[Records for this exercise]:
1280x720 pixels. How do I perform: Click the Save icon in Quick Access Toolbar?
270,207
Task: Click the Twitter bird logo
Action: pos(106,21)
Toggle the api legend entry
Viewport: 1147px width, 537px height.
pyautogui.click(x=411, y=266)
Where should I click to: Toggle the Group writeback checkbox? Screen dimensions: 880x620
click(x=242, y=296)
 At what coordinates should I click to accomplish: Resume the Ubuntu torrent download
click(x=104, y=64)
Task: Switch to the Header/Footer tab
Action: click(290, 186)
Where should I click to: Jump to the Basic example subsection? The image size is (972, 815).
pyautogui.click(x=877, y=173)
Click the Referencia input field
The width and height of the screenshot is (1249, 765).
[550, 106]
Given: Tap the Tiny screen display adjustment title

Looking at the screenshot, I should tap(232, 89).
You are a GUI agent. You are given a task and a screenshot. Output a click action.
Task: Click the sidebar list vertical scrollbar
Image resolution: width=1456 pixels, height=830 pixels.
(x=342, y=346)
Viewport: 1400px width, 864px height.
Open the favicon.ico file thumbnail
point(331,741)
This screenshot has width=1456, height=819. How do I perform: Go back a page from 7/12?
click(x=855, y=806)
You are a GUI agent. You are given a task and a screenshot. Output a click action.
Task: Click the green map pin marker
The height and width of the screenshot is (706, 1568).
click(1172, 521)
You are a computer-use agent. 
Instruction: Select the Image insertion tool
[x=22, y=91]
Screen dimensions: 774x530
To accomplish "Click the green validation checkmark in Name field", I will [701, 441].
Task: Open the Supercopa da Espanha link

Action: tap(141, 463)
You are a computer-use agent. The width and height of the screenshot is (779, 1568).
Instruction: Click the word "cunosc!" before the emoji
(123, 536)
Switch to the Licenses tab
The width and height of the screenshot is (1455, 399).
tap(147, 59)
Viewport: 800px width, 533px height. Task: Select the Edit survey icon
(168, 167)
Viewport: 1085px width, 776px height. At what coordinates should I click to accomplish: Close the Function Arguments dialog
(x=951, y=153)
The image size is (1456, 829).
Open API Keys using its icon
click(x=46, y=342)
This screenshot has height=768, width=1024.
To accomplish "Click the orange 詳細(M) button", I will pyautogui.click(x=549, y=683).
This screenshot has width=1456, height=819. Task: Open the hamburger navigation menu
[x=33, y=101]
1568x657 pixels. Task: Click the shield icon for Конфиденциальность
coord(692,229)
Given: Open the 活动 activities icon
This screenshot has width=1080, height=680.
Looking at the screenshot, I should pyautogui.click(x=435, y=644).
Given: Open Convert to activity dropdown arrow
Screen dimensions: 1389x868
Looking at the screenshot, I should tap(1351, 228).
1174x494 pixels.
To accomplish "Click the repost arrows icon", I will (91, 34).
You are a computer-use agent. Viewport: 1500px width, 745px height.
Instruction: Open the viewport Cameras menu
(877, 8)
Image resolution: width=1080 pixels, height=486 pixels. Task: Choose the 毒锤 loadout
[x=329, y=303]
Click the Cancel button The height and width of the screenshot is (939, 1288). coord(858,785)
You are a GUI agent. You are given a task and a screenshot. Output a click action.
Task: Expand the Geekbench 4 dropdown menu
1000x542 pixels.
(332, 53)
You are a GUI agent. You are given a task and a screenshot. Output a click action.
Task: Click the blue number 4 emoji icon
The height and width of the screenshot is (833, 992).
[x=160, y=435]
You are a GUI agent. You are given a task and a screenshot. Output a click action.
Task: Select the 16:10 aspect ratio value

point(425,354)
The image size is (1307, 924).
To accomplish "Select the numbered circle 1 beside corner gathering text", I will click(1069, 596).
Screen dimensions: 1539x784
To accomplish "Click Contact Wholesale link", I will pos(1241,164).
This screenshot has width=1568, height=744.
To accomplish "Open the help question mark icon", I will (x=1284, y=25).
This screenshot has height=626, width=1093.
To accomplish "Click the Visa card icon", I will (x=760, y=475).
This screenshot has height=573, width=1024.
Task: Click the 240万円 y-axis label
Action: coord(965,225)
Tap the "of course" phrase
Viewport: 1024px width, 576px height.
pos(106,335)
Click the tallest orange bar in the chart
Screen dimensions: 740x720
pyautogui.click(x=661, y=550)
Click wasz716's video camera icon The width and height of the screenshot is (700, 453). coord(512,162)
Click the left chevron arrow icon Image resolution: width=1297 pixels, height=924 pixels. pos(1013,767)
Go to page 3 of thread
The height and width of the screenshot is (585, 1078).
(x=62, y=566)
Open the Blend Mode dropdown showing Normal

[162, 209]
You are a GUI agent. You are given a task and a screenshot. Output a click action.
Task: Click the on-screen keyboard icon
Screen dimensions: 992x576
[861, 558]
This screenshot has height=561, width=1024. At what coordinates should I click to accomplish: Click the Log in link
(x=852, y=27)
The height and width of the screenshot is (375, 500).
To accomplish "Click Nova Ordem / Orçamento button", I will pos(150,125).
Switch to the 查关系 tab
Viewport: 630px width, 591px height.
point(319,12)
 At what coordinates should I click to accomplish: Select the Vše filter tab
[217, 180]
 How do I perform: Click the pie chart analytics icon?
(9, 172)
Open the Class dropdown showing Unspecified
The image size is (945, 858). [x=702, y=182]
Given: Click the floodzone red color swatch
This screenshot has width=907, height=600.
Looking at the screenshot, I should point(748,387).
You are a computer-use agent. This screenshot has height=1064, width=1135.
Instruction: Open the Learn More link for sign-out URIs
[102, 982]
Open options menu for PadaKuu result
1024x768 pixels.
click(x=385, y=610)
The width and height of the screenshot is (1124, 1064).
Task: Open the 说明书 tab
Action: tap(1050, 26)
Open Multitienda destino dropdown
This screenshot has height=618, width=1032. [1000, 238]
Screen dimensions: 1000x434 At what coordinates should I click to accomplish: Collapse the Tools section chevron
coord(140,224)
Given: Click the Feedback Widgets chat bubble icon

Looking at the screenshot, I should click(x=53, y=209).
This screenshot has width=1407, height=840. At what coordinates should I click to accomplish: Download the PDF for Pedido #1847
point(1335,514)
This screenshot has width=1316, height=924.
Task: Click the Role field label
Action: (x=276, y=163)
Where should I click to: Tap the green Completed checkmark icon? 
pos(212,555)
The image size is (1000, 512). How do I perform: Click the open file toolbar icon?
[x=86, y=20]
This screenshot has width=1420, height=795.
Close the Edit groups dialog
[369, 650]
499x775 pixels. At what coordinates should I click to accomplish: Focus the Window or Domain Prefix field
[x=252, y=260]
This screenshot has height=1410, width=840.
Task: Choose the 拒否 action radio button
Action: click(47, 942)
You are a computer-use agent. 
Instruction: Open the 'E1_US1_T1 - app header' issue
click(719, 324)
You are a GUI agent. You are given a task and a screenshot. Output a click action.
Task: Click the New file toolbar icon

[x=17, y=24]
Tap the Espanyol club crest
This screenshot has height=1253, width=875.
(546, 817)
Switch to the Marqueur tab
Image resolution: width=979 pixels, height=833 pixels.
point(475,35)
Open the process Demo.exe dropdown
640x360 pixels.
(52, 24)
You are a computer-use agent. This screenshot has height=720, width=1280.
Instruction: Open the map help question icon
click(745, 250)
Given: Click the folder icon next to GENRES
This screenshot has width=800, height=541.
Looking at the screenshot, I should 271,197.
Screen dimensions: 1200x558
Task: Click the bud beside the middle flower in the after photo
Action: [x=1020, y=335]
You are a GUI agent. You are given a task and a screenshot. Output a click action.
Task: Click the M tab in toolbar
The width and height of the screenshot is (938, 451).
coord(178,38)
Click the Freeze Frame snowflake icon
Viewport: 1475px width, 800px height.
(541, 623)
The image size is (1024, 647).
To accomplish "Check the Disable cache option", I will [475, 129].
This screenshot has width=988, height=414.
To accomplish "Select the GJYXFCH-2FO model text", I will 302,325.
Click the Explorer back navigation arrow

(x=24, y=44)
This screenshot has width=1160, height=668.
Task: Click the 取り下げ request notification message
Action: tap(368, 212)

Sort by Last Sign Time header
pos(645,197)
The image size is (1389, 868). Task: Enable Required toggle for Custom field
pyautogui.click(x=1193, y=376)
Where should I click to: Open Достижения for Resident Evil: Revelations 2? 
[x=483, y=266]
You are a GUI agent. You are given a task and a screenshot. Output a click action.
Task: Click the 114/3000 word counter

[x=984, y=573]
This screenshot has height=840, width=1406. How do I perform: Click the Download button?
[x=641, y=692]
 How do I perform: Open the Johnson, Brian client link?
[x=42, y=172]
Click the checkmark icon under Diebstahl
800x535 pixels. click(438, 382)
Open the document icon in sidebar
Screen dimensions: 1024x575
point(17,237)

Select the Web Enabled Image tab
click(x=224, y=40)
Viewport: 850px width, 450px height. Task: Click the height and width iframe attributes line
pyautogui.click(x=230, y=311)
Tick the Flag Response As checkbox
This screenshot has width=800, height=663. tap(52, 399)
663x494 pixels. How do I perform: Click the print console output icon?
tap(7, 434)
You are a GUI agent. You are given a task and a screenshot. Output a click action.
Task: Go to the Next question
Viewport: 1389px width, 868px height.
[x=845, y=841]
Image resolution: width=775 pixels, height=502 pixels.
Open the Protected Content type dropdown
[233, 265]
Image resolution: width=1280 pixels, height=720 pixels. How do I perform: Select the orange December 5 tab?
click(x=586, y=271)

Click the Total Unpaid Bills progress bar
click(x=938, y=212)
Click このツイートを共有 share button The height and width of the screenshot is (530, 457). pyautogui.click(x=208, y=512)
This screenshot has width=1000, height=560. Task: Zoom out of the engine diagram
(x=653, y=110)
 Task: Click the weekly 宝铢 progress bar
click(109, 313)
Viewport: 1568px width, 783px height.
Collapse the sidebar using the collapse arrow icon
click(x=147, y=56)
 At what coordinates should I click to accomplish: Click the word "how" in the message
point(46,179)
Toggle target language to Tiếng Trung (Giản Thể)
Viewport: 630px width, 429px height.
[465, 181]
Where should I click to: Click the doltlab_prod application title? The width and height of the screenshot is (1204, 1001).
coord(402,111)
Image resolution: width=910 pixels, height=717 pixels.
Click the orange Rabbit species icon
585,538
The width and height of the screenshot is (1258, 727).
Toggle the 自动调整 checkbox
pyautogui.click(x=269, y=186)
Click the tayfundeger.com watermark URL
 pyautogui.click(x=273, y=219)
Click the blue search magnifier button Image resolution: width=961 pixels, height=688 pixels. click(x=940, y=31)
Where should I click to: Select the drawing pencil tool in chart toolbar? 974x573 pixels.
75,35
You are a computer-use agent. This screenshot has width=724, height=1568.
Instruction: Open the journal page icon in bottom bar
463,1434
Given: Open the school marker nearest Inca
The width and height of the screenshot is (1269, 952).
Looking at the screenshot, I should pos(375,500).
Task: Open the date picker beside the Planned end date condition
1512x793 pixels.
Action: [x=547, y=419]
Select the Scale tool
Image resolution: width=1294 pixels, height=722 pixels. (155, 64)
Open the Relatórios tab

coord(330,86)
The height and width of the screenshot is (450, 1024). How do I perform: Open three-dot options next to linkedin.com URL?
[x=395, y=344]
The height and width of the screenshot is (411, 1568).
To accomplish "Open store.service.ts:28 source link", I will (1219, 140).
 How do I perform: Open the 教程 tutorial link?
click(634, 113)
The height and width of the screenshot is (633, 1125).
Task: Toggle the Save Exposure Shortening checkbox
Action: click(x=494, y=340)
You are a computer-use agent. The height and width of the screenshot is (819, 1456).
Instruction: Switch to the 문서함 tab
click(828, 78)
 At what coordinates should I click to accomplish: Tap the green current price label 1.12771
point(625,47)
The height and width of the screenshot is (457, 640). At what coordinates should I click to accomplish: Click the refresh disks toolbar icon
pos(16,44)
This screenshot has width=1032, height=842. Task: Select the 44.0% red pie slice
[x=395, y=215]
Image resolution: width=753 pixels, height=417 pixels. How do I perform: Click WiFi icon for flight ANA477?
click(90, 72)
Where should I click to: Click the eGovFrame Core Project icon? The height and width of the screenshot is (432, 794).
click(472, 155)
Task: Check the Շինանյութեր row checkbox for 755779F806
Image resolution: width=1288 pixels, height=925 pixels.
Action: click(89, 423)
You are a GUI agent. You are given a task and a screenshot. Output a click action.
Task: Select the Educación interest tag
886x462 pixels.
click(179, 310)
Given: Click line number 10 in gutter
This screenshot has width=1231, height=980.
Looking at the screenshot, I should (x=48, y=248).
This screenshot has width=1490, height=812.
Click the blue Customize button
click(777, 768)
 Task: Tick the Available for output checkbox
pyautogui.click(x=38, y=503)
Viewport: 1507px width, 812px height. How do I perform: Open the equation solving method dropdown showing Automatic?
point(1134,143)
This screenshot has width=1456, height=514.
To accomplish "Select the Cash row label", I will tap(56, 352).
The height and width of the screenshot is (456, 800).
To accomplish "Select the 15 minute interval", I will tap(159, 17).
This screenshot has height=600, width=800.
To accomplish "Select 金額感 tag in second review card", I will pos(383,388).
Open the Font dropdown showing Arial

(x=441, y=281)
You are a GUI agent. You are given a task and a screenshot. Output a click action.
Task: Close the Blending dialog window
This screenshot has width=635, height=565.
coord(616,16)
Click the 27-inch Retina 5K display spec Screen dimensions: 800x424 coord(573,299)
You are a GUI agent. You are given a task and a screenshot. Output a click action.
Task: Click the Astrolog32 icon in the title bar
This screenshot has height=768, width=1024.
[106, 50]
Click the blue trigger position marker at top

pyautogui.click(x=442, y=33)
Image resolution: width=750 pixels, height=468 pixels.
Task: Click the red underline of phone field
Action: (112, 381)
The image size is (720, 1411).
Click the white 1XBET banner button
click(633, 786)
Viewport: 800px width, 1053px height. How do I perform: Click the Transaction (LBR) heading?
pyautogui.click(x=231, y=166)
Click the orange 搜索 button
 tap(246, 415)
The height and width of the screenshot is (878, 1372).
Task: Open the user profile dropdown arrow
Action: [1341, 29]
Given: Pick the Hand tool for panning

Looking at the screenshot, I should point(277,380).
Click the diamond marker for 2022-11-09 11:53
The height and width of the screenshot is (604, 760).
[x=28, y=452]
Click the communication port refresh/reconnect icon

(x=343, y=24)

[To be done]: Please repeat the lines above word for word, from the line containing "Click このツイートを共有 share" to the line containing "will (1219, 140).", both included.

[Written response]:
Click このツイートを共有 share button The height and width of the screenshot is (530, 457). pyautogui.click(x=208, y=512)
This screenshot has width=1000, height=560. Task: Zoom out of the engine diagram
(x=653, y=110)
 Task: Click the weekly 宝铢 progress bar
click(109, 313)
Viewport: 1568px width, 783px height.
Collapse the sidebar using the collapse arrow icon
click(x=147, y=56)
 At what coordinates should I click to accomplish: Click the word "how" in the message
point(46,179)
Toggle target language to Tiếng Trung (Giản Thể)
Viewport: 630px width, 429px height.
[465, 181]
Where should I click to: Click the doltlab_prod application title? The width and height of the screenshot is (1204, 1001).
coord(402,111)
Image resolution: width=910 pixels, height=717 pixels.
Click the orange Rabbit species icon
585,538
The width and height of the screenshot is (1258, 727).
Toggle the 自动调整 checkbox
pyautogui.click(x=269, y=186)
Click the tayfundeger.com watermark URL
 pyautogui.click(x=273, y=219)
Click the blue search magnifier button Image resolution: width=961 pixels, height=688 pixels. click(x=940, y=31)
Where should I click to: Select the drawing pencil tool in chart toolbar? 974x573 pixels.
75,35
You are a computer-use agent. This screenshot has width=724, height=1568.
Instruction: Open the journal page icon in bottom bar
463,1434
Given: Open the school marker nearest Inca
The width and height of the screenshot is (1269, 952).
Looking at the screenshot, I should pos(375,500).
Task: Open the date picker beside the Planned end date condition
1512x793 pixels.
Action: [x=547, y=419]
Select the Scale tool
Image resolution: width=1294 pixels, height=722 pixels. (155, 64)
Open the Relatórios tab

coord(330,86)
The height and width of the screenshot is (450, 1024). How do I perform: Open three-dot options next to linkedin.com URL?
[x=395, y=344]
The height and width of the screenshot is (411, 1568).
To accomplish "Open store.service.ts:28 source link", I will (1219, 140).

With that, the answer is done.